Atterrir enfin, les yeux ensommeillés et l’estomac envahi par le sucre dégoulinant du petit-déjeuner servi dans l’avion. Au fil de la journée, je retrouve F, C, B, N et m’étonne de rester là, ainsi, éveillé jusqu’au soir, porté par une force inconnue. Je raconte aux uns et autres, des versions enjouées ou plus réalistes de ce mois, quoi qu’il en soit je raconte à quel point c’était important. Je parle des notes dans les carnets, je les vois à travers les couvertures marron clair des carnets Muji rangés dans le sac à dos, je pense à l’écriture maladroite et aux imprécisions, je dis juste que, voilà, oh j’ai pris des notes. Parfois je parle de celles que j’ai perdues dans le vol du téléphone : ces mots dictés dans les rues de Santiago, ces images grappillées. Et dans ce métro retrouvé, en lisant Pierre Michon et son écriture magistrale qui se répand, parfois presque jusqu’à l’écœurement, j’imagine mes notes grossir, s’étendre, se diluer pour devenir phrases.

Jeudi 19 octobre 2017

Partir. Ces deux derniers jours à Santiago m’ont permis de me réconcilier avec la ville qui s’est montrée festive, joyeuse, dansante, jeune, heureuse, colorée comme ce nouveau blouson… et même gay, avec ces garçons se tenant par la main, ou ces autres, répétant des chorégraphies dans le parc.

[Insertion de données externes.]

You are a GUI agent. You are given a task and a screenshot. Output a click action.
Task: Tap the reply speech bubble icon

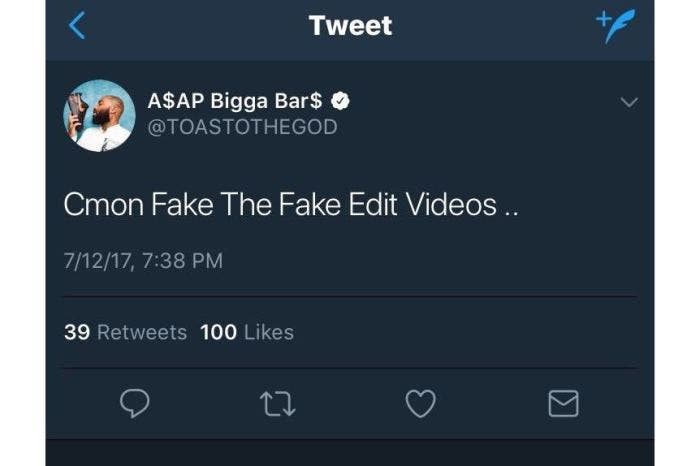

Je quitte le Chili après 1 mois d’émotions multiples, complexes, après des joies, des peines, des peurs, des sourires, des déceptions, des enthousiasmes. Je quitte le Chili en ayant retrouvé cette langue, pas parfaitement, mais suffisamment pour échanger, suffisamment pour rire d’une blague de chauffeur de taxi. Je quitte le Chili avec une partie du devoir accompli, et il reste devant moi à écrire et à éditer. Je quitte le Chili dans les turbulences. Par le hublot, les cimes enneigées de la Cordillère sont un dernier clin d’oeil à ce début de printemps.

Adios.

Samedi 14 octobre 2017

Je ne savais pas ce que Tacna m’avait donné à voir lorsque nous avons quitté la ville par le train, 16h30 heure locale, 18h30 heure chilienne. J’avais entraperçu, à l’aller, par la fenêtre du taxi collectif, un sujet, à savoir ces cabanes de parpaings.A Tacna j’avais enfin mangé un ceviche, spécialité locale de poisson cru mariné et poursuivi la découverte des produits locaux comme le kamote, patate douce dont le goût et la couleur oscillent entre la carotte et la citrouille. Et puis il y avait eu la ville, discrète, une ville dans sa définition première : un lieu où des personnes se regroupent pour vivre et vous vendre tout un cas de trucs dans la rue, trucs qui parfois, soudain, vous font envie, comme ce petit bracelet, un petit rien dans lequel vous pouvez mettre beaucoup de sens si cela vous chante.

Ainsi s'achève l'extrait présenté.